Salah satu bangunan bersejarah paling populer di Indonesia yaitu Gedung Sate Bandung yang berlokasi di Jl. Diponegoro 22. Bangunan ini dinamakan Gedung Sate karena pada bagian atas puncaknya diberi hiasan berupa tiang yang bentuknya hampir mirip dengan tusukan sate.
Proses Pembangunan
Gedung Sate mulai dibangun pada tahun 1920 oleh pemerintah kolonial Belanda. Akan tetapi, pada saat itu bangunan tersebut lebih terkenal dengan nama Gouvernements Bedrijven dan dipakai sebagai kantor telekomunikasi, pos dan telegraf.
Proses pembangunannya sendiri membutuhkan waktu sekitar empat tahun dan baru selesai di tahun 1924. Jumlah pekerja yang terlibat dalam pengangunan gedung ini sekitar 2000 pekerja dan mereka dibayar atau diberi upah sesuai dengan standar yang berlaku pada masa tersebut. Jadi, para pekerja ini tidak dijadikan romusha seperti ketika membuat jalan di daerah pantura.
Dan selain pekerja lokal, ada beberapa pekerja lain yang didatangkan dari luar negeri, seperti China. Sedangkan arsitek yang memiliki peran paling besar dalam pembangunannya bernama Jon Gerbert, seorang warga Belanda yang tinggal di Hindia Belanda. Atas jasanya ini, sampai sekarang meski usianya sudah hampir satu abad, Gedung Sate masih terlihat kuat dan kokoh berdiri.
Keindahan dan Keunikan Arsitektur Bangunan
Jika diamati secara lebih seksama, gaya arsitektur Gedung Sate Bandung merupakan paduan atau kombinasi antara gaya arsitektur Italia, Pagoda, Candi Borobudur dan Meru yang ada di Bali. Arsitektur gedung ini juga menampilkan gaya tradisional Sunda yang tidak tertinggal disematkan oleh arsiteknya.
Jika dilihat keseluruhan, Gedung Sate ini juga menampilkan ornamen yang hampir mirip dengan candi Hindu. Hal ini bisa disaksikan pada bagian dinding yang ada di depan atau fasade. Sedangkan bagian tengah bangunan terdapat semacam menara atau atap bersusun. Gaya seperti ini mudah ditemukan pada bangunan tradisional Bali seperti Pagoda atau Meru.

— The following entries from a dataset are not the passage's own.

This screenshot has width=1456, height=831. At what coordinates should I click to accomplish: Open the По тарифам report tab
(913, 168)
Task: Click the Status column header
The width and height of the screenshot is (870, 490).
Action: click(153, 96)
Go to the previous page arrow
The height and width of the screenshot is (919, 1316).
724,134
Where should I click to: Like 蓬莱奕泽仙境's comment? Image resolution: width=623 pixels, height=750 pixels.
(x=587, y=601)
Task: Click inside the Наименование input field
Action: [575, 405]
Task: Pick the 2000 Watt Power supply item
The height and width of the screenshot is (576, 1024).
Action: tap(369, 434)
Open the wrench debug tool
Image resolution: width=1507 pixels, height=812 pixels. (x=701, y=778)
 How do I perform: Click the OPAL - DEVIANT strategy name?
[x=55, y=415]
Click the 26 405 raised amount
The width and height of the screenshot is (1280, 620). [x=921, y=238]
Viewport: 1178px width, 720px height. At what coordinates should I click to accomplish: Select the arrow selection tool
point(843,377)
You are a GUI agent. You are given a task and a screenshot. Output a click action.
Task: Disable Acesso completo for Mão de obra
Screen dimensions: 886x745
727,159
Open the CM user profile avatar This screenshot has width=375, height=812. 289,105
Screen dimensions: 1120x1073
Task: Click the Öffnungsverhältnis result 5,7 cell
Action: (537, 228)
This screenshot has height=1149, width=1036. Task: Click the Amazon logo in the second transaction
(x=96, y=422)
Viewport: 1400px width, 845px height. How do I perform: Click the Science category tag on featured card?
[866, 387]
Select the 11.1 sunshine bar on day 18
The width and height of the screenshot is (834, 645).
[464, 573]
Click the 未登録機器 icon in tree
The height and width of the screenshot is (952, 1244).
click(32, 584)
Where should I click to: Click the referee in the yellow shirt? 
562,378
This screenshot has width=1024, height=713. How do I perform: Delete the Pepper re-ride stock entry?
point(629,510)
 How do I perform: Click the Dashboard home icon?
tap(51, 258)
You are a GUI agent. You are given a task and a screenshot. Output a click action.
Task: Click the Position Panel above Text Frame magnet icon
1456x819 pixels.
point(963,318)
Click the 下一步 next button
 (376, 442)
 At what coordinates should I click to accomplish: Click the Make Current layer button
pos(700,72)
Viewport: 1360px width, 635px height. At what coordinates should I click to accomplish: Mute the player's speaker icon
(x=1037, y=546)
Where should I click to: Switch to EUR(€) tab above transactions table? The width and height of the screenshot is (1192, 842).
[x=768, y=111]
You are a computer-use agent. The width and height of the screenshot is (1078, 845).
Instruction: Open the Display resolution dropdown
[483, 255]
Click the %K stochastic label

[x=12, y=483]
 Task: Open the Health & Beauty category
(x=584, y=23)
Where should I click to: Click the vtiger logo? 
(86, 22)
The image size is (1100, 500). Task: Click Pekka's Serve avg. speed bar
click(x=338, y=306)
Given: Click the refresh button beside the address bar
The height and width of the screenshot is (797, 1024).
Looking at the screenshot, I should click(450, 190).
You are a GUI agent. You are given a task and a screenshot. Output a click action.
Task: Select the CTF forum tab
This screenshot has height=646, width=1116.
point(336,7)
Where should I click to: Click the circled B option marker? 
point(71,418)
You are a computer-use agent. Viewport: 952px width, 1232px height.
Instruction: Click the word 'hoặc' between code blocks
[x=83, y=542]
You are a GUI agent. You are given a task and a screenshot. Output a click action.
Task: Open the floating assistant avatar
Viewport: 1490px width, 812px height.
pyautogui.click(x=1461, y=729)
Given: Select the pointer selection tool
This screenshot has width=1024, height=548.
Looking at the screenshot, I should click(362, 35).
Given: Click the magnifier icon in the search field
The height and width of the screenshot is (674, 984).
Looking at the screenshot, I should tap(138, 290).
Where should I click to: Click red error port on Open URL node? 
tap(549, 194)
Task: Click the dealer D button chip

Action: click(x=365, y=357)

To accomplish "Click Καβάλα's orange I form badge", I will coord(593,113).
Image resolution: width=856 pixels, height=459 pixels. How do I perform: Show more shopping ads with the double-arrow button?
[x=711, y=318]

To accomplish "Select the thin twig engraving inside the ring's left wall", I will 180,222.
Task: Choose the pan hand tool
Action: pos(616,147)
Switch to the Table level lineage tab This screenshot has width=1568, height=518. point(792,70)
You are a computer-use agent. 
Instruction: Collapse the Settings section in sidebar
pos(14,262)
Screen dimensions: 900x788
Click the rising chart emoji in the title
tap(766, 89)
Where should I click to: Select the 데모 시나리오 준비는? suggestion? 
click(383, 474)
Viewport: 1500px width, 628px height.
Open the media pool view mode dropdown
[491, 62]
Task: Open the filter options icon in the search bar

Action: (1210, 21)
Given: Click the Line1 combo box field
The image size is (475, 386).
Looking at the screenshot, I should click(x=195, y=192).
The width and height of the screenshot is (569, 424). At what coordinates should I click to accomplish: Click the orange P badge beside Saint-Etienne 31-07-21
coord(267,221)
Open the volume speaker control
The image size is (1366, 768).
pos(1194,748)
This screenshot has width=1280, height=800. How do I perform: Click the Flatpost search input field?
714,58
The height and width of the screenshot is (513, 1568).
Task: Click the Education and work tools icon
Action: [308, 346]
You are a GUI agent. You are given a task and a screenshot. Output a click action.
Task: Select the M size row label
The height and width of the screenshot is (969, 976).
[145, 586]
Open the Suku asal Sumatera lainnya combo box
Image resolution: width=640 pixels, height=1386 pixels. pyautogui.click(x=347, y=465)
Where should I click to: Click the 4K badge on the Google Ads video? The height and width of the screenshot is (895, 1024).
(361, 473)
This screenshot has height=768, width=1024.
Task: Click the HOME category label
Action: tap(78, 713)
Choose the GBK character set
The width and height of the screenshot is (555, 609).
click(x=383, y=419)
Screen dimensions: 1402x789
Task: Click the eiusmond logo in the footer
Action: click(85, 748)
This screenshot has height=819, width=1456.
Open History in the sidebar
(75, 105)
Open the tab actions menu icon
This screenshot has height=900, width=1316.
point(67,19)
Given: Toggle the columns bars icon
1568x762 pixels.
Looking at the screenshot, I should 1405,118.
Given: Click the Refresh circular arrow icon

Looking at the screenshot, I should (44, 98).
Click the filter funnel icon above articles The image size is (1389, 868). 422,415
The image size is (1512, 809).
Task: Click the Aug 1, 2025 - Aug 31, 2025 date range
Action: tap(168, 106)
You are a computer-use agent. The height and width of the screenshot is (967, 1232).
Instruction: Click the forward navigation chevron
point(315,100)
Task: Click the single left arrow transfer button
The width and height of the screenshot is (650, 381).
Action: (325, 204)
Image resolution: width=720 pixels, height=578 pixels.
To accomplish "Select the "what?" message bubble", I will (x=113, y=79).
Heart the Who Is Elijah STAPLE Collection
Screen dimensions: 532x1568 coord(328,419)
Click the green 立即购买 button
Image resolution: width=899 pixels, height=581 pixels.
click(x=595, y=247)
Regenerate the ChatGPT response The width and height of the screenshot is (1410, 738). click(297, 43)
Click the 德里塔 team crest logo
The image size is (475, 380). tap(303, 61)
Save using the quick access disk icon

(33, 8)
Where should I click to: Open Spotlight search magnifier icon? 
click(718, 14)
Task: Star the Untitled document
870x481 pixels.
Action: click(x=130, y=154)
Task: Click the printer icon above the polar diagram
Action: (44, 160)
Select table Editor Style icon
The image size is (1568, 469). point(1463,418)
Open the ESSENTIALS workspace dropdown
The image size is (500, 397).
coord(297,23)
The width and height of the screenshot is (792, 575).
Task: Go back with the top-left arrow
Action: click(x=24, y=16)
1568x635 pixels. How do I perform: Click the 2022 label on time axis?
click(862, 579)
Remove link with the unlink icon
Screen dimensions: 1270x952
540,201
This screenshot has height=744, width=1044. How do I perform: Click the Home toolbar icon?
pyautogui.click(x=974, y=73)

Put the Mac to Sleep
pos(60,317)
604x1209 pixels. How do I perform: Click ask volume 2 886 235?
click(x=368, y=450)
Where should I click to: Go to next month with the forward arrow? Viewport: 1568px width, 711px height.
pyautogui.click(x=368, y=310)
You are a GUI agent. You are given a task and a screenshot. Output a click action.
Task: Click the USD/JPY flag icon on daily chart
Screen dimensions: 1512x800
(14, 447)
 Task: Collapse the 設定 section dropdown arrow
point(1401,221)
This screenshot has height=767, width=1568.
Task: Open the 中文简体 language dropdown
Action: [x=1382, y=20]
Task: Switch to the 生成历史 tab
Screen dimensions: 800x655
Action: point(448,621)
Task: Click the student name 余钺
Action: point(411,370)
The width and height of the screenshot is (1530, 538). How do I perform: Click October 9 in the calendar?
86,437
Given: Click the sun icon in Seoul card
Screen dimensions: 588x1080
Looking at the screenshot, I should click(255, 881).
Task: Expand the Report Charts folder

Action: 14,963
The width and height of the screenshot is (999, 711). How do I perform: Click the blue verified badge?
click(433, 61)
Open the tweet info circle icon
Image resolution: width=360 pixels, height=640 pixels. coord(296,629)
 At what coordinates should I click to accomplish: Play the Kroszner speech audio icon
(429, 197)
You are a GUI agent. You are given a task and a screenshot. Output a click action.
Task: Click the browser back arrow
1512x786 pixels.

Kombinasi dan paduan gaya yang sangat unik ini menjadikan gedung tersebut menjadi salah satu bangunan tua yang sangat indah. Alasan utamanya karena berhasil menyatukan beberapa gaya arsitektur sekaligus baik gaya barat atau Eropa dan gaya Timur khususnya Indonesia.
Jika pengunjung masuk ke bagian utama, akan menyaksikan susunan lampu berukuran besar. Fungsi dari lampu-lapu ini selain sebagai alat penerangan juga jadi bagian dari hiasan ruangan atau interior. Sedangkan dindingnya sebagian besar didominasi oleh warna paling netral yaitu putih.
Penggunaan warna putih inilah yang sering membuat gedung ini memperoleh julukan sebagai Gedung Putihnya Bandung dan Jawa Barat, sebab warnanya sangat mirip dengan Gedung Putih yang ada di kota Washington Amerika.
Yang lebih menarik lagi Gedung Sate Bandung ini dilengkapi dengan sirine. Pada jaman dulu sirine tersebut dibunyikan sebagai tanda adanya serangan serta peperangan yang berasal dari pasukan Indonesia. Konon bunyi sirine tersebut bisa terdengar dengan jelas hingga jarak atau radius duapuluh kilometer.
Gedung Sate Pada Masa Sekarang
Gedung ini terdiri dari tiga lantai. Setelah mengalami beberapa kali peralihan fungsi, sejak tahun 1980 hingga sekarang digunakan sebagai kantor dan pusat pemerintahan provinsi Jawa Barat terutama di lantai dua dan tiga.
Sedangkan lantai pertama dipakai untuk poliklinik. Untuk lantai empat, tempat ini lebih sering digunakan sebagai ruang pameran karya dan budaya. Dan untuk lantai lima sendiri berfungsi sebagai lokasi untuk menikmati keindahan panorama kota Bandung dan sekitarnya.
Oleh karena itu, Gedung Sate Bandung sering juga dijadikan sebagai obyek wisata yang banyak dikunjungi wisatawan baik dalam negeri sendiri hingga mancanegara. Disetiap akhir pekan, lapangan yang berada tepat disebrang gedung ini sering dipakai pula untuk berbagai macam kegiatan seperti olahraga atau bersantai dan menjadi arena transaksi jual beli aneka macam kebutuhan seperti pakaian dan lainnya yang dikenal dengan nama Gasibu.